Health care law experts have advised the medical community that Proposition 101 can be interpreted to prohibit the Arizona Medicaid program (Arizona Health Care Cost Containment System) from using a medical home/managed care model. This approach allows AHCCCS to control the cost of providing health care for the poor by contracting with private health plans that require the enrollees to pick a qualified, licensed provider for their medical home. Our AHCCCS managed-care program is a nationally recognized model for the delivery of high-quality, cost-effective health care. The program has been shown to decrease health care costs by providing continuity of care, limiting use of emergency rooms and encouraging preventive care.

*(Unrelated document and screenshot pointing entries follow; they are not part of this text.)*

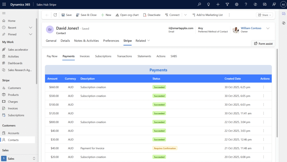Image resolution: width=287 pixels, height=162 pixels.
Task: Open the Share dropdown button
Action: pyautogui.click(x=265, y=15)
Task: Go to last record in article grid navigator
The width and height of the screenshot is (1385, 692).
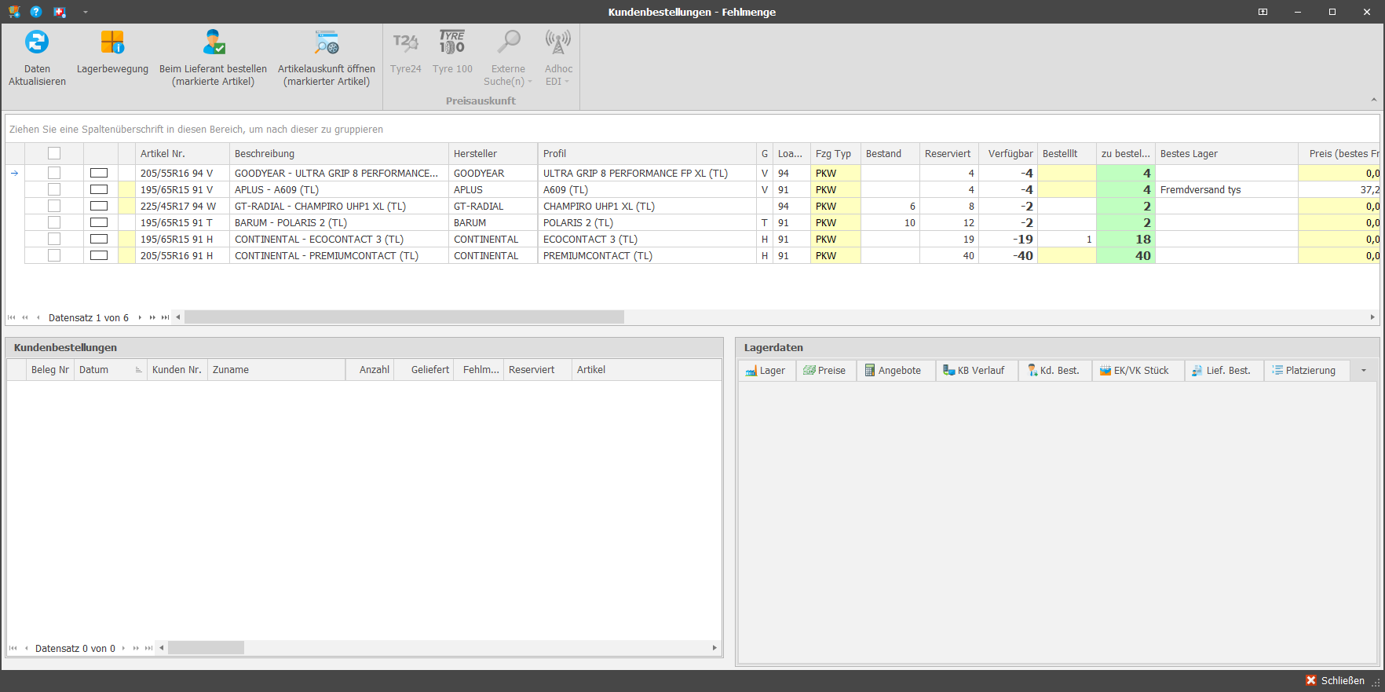Action: [165, 317]
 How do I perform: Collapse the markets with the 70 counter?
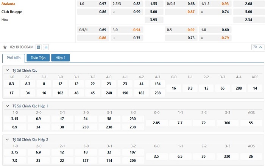257,47
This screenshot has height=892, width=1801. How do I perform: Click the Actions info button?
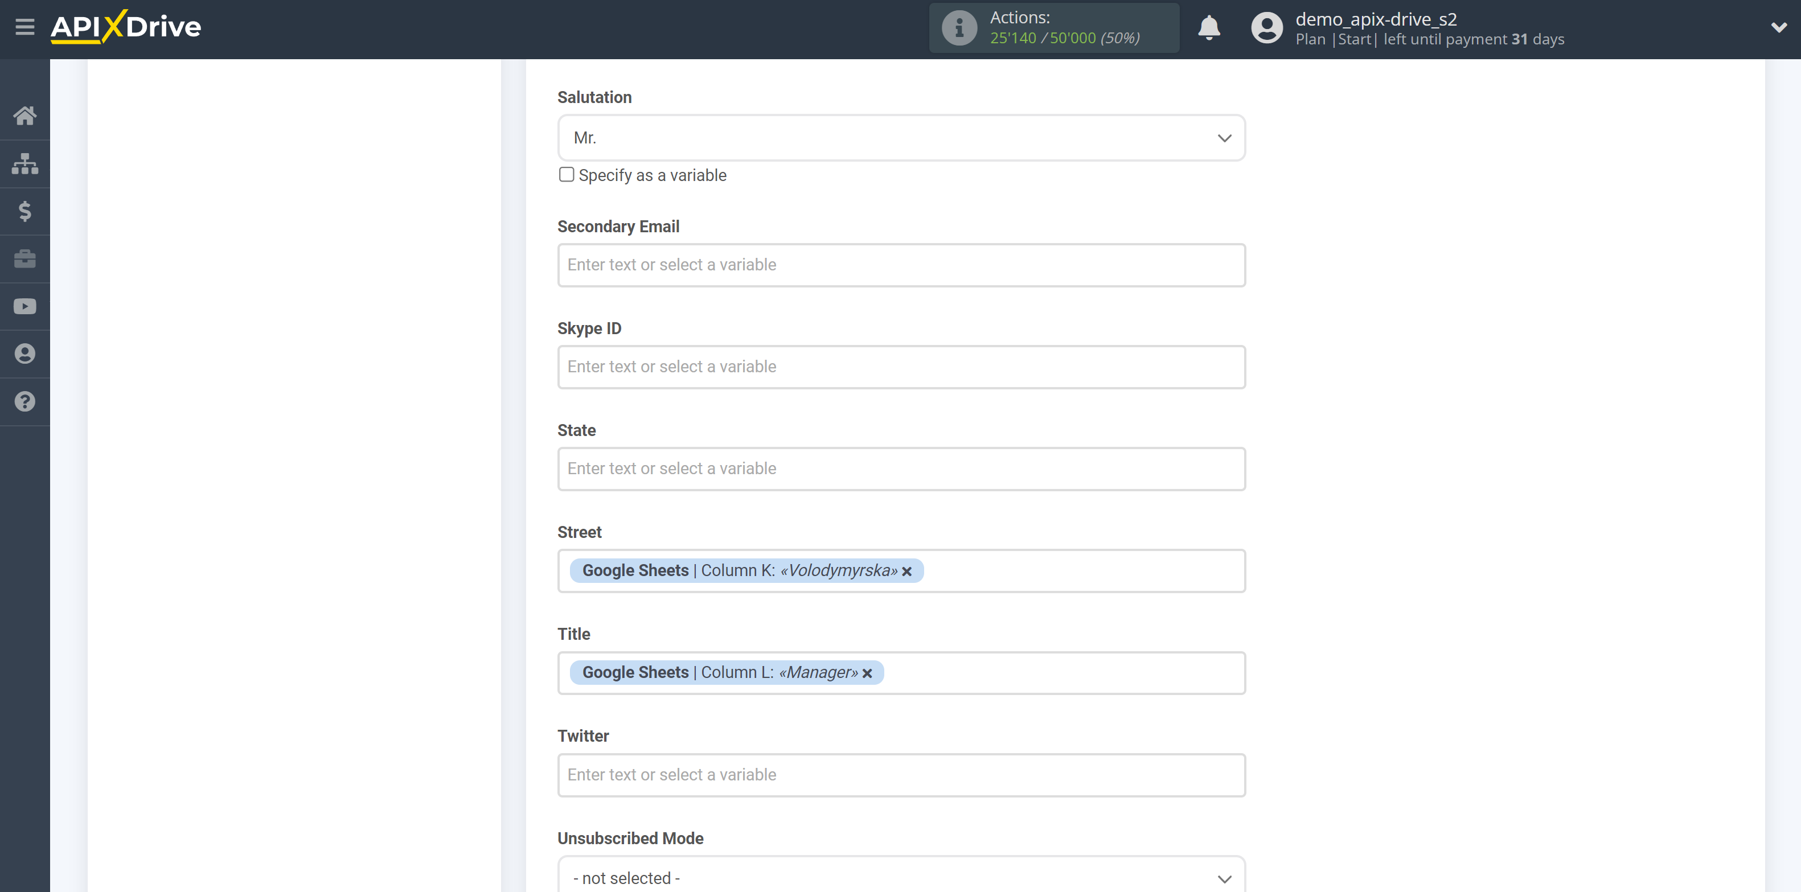point(959,29)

Indeed, health care researchers have estimated that abandoning this model will increase the cost of providing health care for Medicaid families by $1 billion per year.  In addition, a shift from our current managed-care model to a fee-for-service model could result in the loss of our federal waiver. Without this waiver, the state would lose an additional $1 billion in federal matching dollars. Thus, Prop. 101 could cost Arizona taxpayers approximately $2 billion annually. 
Prop. 101 also could prevent private health insurance plans from effectively managing the cost of the plans they provide their enrollees.  Higher costs will force employers to drop insurance benefits and/or raise employee premiums, co-pays and deductibles in order to remain profitable. Fewer families will be able to afford coverage, and these uninsured families will rely on our already-overcrowded emergency departments for care and they will forego vital preventive health services that could keep them out of emergency rooms. Increased numbers of uninsured hurts our economy by increasing enrollment in taxpayer-supported public health plans and cost-shifting by the health care industry, which must make up for the cost of providing care for the uninsured by passing these costs on to everyone else. 
Supporters of Prop. 101 argue that they did not intend for this initiative to have such far-reaching adverse effects on our health care system. However, intentions don’t matter; we will have to live with the court’s interpretation of the proposition and its application. Whatever the courts decide, Arizona families will be forced to pay for the consequences. 
Prop. 101 may be an excellent economic stimulus program for health care lawyers, but for the rest of us it’s an economic nightmare that we should oppose.
— Mary Ellen Rimsza is a pediatrician in Scottsdale, chairwoman of the Legislative Committee for the Arizona Chapter of the American Academy of Pediatrics and professor of pediatrics at the University of Arizona College of Medicine.